Ekonomiczna Bomba Drukuj

Ekonomiczna Bomba

Z Biuletynu Informacyjnego  Gminy Brzeszcze możemy dowiedzieć się m. in. o obecnym stanie zadłużenia gminy Brzeszcze. Wynosi ono ponad 20 mln. zł. „Gmina, aby ratować finanse ochoczo przez część (…) radnych zaciągnęła zobowiązania w postaci obligacji”.


Można zapytać, cóż nas obchodzą kłopoty sąsiedniej gminy. I trywialnie odpowiedzieć. Nas one w gminie Kęty nie dotyczą. Proponuję jednak krótką analizę.

Dochody budżetowe liczone na mieszkańca w gminie Brzeszcze są zbliżone do dochodów na mieszkańca w gminie Kęty. Gminę Brzeszcze zamieszkuje ok. 22 tys. osób, gminę Kęty ok. 33 tys. a więc o jedną trzecią więcej. Nasuwa się prosty wniosek. Przez analogię. Zadłużenie gminy Kęty w wysokości 30 mln. zł. już stanowi poważne wyzwanie dla jej finansów. Powszechnie znane jest zadłużenie naszej gminy. Wynosi ono ok. 50 mln zł. W większości dług ten zaciągnięto w ostatnich 4 latach. A pan Bąk, „którego dług ten obciąża” na stawiane zarzuty ogólnikowo ripostuje, że „finanse gminne są pod kontrolą”.

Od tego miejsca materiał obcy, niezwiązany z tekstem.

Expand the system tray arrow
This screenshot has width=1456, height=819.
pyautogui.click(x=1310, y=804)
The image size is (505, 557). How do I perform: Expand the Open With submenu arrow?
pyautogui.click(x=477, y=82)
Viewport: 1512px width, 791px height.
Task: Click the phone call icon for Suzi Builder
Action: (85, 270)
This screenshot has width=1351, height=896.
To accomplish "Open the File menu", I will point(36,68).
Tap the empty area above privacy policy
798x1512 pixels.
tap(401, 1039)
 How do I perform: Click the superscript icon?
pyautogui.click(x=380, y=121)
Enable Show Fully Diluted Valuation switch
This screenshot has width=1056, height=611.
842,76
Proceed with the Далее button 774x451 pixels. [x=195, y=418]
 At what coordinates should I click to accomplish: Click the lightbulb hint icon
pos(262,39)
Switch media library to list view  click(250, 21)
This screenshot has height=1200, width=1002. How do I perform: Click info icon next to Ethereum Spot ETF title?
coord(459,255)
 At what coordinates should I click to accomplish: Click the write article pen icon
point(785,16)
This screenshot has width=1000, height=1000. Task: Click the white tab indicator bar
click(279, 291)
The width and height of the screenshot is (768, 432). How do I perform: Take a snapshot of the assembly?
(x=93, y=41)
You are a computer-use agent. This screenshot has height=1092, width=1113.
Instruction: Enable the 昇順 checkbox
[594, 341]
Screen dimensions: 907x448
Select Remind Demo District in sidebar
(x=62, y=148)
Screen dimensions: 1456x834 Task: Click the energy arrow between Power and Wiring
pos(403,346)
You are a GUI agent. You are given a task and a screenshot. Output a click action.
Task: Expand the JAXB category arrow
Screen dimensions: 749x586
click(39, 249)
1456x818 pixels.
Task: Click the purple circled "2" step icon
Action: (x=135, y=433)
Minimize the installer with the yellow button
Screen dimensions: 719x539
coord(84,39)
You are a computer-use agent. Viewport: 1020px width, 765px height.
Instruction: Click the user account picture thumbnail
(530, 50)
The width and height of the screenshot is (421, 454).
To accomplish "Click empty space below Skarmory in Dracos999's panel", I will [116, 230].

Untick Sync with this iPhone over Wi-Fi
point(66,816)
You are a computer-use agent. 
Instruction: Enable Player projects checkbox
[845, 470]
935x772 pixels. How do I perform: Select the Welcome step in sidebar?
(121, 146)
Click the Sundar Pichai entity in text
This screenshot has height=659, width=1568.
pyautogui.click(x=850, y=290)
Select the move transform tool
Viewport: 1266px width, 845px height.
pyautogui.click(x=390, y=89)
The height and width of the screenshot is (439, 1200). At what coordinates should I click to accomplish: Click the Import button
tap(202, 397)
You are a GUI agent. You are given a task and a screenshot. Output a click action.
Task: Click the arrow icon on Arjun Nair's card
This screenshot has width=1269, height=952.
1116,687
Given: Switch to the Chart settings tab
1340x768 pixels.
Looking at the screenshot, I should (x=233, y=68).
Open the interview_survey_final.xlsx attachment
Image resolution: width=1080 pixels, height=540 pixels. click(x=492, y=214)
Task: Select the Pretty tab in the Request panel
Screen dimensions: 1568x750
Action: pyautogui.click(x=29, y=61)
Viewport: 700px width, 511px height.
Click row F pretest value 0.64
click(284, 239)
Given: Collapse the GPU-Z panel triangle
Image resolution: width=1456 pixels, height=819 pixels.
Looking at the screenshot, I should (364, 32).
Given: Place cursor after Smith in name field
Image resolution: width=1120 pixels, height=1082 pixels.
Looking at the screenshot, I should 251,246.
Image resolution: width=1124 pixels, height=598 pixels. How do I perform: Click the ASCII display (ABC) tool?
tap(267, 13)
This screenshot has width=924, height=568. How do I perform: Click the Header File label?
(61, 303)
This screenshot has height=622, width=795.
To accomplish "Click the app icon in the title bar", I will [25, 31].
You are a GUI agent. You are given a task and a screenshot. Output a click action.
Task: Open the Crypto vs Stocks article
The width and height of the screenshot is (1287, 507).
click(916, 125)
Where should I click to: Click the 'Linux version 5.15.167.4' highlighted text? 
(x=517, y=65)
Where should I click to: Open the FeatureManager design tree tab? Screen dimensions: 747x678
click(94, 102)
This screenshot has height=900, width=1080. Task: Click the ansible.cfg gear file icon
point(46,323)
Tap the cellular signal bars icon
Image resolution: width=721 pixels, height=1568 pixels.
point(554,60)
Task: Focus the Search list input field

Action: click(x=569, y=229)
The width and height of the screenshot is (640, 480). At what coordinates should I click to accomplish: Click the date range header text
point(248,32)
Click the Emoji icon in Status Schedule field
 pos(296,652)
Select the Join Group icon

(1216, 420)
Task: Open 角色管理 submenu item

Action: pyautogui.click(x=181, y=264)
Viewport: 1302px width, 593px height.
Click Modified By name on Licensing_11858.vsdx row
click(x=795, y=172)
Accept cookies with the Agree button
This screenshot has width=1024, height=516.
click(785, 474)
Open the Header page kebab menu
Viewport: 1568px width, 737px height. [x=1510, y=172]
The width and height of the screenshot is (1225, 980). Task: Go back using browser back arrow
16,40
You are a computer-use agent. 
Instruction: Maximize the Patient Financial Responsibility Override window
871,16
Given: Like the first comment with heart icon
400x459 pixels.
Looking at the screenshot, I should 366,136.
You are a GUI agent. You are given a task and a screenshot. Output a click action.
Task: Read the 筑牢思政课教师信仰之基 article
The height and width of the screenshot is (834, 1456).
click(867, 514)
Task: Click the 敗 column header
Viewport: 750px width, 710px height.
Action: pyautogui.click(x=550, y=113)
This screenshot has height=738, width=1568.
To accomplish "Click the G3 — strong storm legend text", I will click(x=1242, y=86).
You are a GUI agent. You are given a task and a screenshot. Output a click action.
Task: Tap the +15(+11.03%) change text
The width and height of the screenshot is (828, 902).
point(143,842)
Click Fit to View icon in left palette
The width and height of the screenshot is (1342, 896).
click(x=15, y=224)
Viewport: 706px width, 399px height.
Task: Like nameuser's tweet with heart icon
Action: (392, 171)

Rzeczywisty skutek tak wysokiego zadłużenia jest przez władze gminy ukrywany. Jedną z prawd jest , iż spłatę większości długu zaplanowano po 2018 roku, czyli po upływie następnej kadencji samorządowej. Dlaczego? Pan Bąk z pewnością zamierza jeszcze raz sięgnąć po fotel burmistrza gminy Kęty. A „tykająca bomba” niech wybuchnie kiedy zostawi „gminne zabawki” i bezkarnie będzie ubiegał się o inne funkcje publiczne. Oczywiście wyższego szczebla. Obawiam się jeszcze jednego. W przyszłej kadencji do tykającej bomby doda  się jeszcze kolejną dawkę trotylu. Przecież zostaną do wykupienia zobowiązania wyborcze i koleżeńskie. Większy dług, po 2018 roku większy wybuch. Tylko nie będą to atrakcyjne fajerwerki, jak te z dni Kęt.

Odrębną sprawą jest zgoda Rady Miejskiej na rosnące zadłużenie. Lekceważy się ostrzeżenia Regionalnej Izby Obrachunkowej. Jej przewodniczący Eugeniusz Zawadzki za ogromne zadłużenie gminy też ponosi  polityczną odpowiedzialność.